Scott Feldhausen, the BLM manager of the conservation area, admitted in public on September 22, 2021, that he has not been rounding up the trespass cows owing to “fear of violence by local ranchers” to his staff if he were to order and they were to proceed with a roundup.

“Finally we have an enforceable agreement with the BLM to remove the trespass cows annihilating the San Pedro's streamside vegetation,” said Robin Silver, a co-founder of the Center for Biological Diversity. “The agreement requires the agency to fix and maintain the conservation area’s fencing to keep the cows out and stand up to local ranchers who have been intimidating BLM employees from doing their jobs. Cows don't belong along the San Pedro River, much less anywhere else along any desert streams.”

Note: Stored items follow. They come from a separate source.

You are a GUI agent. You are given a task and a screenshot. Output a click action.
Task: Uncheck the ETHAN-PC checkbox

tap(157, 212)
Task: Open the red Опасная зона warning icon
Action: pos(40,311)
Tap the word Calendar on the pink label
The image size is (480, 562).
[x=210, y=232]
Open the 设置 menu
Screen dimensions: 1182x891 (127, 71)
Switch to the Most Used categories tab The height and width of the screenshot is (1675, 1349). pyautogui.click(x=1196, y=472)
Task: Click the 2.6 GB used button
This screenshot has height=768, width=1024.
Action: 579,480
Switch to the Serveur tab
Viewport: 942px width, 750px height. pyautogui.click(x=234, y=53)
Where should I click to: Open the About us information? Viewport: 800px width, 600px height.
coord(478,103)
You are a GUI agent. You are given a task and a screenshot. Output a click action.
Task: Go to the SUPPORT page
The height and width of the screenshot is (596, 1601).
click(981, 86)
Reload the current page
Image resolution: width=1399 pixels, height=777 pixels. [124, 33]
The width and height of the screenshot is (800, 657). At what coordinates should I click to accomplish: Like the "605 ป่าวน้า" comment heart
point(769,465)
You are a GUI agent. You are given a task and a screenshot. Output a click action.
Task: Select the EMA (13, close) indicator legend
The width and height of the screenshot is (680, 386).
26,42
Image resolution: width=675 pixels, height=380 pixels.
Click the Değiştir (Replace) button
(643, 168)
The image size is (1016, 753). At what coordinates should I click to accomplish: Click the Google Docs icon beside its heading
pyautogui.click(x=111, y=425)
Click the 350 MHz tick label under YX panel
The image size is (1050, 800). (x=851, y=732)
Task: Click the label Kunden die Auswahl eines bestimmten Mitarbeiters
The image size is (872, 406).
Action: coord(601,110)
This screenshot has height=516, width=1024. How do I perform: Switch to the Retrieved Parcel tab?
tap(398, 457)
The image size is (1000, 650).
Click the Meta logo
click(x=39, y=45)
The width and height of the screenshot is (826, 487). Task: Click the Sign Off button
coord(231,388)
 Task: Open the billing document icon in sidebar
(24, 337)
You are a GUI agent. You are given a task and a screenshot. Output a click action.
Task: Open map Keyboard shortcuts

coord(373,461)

“What a great victory for the San Pedro!" said Maricopa Audubon President Emily Thomas. “Scientific studies have shown that desert streams recover and flourish when cows are removed. It is about time this national and international treasure will finally get its promised protection from these destructive trespass cows.”

The Huachuca water umbel is an herbaceous, perennial plant with slender, erect leaves. The plants once flourished in extensive riparian habitats in southeastern Arizona and northern Sonora, Mexico, but the species has been reduced to several disconnected clumps in a handful of Southwest wetlands. In 1996 the Center petitioned the U.S. Fish and Wildlife Service to list the plant under the Endangered Species Act and it was listed the following year.

The San Pedro Riparian National Conservation Area was the nation’s first, created by Congress in 1988. It includes more than 46 miles of the San Pedro and Babocomari rivers, and nearly 55,000 acres of riparian areas and uplands, including four of the rarest habitat types in the Southwest ― cottonwood/willow forests, marshlands, grasslands and mesquite bosques.

More than 400 birds, 50 species of reptiles and amphibians, and 80 species of mammals are found in the conservation area, making it a world-renowned biodiversity hotspot.

Other endangered species in the area include Southwestern willow flycatchers, ocelots, jaguars, desert pupfish, Gila topminnows, western yellow-billed cuckoos and northern Mexican garter snakes and Arizona eryngo.

The Center for Biological Diversity is a national, nonprofit conservation organization with more than 1.7 million members and online activists dedicated to the protection of endangered species and wild places.